DATA FOR REVIEW:
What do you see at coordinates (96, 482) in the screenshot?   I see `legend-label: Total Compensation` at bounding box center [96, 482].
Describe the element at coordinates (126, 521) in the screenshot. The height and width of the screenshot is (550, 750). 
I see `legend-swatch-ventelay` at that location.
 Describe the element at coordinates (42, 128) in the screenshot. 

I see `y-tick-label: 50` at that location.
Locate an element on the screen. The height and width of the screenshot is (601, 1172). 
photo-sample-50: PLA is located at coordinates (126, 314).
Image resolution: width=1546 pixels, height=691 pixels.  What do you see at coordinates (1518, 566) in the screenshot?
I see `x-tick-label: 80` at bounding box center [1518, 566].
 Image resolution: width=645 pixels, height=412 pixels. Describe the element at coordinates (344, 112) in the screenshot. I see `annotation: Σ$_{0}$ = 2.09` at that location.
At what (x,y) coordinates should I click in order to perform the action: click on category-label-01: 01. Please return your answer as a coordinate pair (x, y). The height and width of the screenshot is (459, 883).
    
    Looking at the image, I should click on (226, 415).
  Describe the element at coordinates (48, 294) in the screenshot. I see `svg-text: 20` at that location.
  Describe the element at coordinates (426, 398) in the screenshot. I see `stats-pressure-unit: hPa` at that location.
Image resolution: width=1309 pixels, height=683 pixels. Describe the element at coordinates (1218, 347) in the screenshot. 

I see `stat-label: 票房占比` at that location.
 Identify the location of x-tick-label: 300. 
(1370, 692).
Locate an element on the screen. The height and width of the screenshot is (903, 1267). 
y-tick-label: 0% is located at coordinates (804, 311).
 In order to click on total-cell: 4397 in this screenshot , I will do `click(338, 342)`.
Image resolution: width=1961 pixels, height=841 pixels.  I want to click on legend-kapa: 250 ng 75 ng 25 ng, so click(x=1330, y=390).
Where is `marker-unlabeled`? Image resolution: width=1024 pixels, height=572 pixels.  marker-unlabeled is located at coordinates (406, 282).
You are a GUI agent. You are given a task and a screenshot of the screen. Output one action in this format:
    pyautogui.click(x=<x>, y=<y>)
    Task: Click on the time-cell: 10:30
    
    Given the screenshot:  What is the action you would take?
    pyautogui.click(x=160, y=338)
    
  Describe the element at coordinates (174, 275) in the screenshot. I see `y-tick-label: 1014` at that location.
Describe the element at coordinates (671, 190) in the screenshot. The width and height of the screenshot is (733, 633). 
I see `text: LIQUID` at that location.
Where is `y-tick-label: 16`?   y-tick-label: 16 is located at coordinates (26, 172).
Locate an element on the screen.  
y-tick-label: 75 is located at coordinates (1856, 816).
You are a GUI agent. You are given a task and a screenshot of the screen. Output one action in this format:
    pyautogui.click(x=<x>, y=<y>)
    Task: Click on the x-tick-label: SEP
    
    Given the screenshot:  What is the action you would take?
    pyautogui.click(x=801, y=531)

WORK ORDER:
Rewrite all of the material above, substituting "Find an element on the screen" for every occurrence of "Locate an element on the screen" and leaving everything else unchanged.

ANSWER TO THE PROBLEM:
What do you see at coordinates (96, 482) in the screenshot?   I see `legend-label: Total Compensation` at bounding box center [96, 482].
Describe the element at coordinates (126, 521) in the screenshot. The height and width of the screenshot is (550, 750). 
I see `legend-swatch-ventelay` at that location.
 Describe the element at coordinates (42, 128) in the screenshot. 

I see `y-tick-label: 50` at that location.
Find an element on the screen. The height and width of the screenshot is (601, 1172). 
photo-sample-50: PLA is located at coordinates (126, 314).
Image resolution: width=1546 pixels, height=691 pixels.  What do you see at coordinates (1518, 566) in the screenshot?
I see `x-tick-label: 80` at bounding box center [1518, 566].
 Image resolution: width=645 pixels, height=412 pixels. Describe the element at coordinates (344, 112) in the screenshot. I see `annotation: Σ$_{0}$ = 2.09` at that location.
At what (x,y) coordinates should I click in order to perform the action: click on category-label-01: 01. Please return your answer as a coordinate pair (x, y). The height and width of the screenshot is (459, 883).
    
    Looking at the image, I should click on (226, 415).
  Describe the element at coordinates (48, 294) in the screenshot. I see `svg-text: 20` at that location.
  Describe the element at coordinates (426, 398) in the screenshot. I see `stats-pressure-unit: hPa` at that location.
Image resolution: width=1309 pixels, height=683 pixels. Describe the element at coordinates (1218, 347) in the screenshot. 

I see `stat-label: 票房占比` at that location.
 Identify the location of x-tick-label: 300. 
(1370, 692).
Find an element on the screen. The height and width of the screenshot is (903, 1267). 
y-tick-label: 0% is located at coordinates (804, 311).
 In order to click on total-cell: 4397 in this screenshot , I will do `click(338, 342)`.
Image resolution: width=1961 pixels, height=841 pixels.  I want to click on legend-kapa: 250 ng 75 ng 25 ng, so click(x=1330, y=390).
Where is `marker-unlabeled`? Image resolution: width=1024 pixels, height=572 pixels.  marker-unlabeled is located at coordinates (406, 282).
You are a GUI agent. You are given a task and a screenshot of the screen. Output one action in this format:
    pyautogui.click(x=<x>, y=<y>)
    Task: Click on the time-cell: 10:30
    
    Given the screenshot:  What is the action you would take?
    pyautogui.click(x=160, y=338)
    
  Describe the element at coordinates (174, 275) in the screenshot. I see `y-tick-label: 1014` at that location.
Describe the element at coordinates (671, 190) in the screenshot. The width and height of the screenshot is (733, 633). 
I see `text: LIQUID` at that location.
Where is `y-tick-label: 16`?   y-tick-label: 16 is located at coordinates (26, 172).
Find an element on the screen.  
y-tick-label: 75 is located at coordinates (1856, 816).
You are a GUI agent. You are given a task and a screenshot of the screen. Output one action in this format:
    pyautogui.click(x=<x>, y=<y>)
    Task: Click on the x-tick-label: SEP
    
    Given the screenshot:  What is the action you would take?
    pyautogui.click(x=801, y=531)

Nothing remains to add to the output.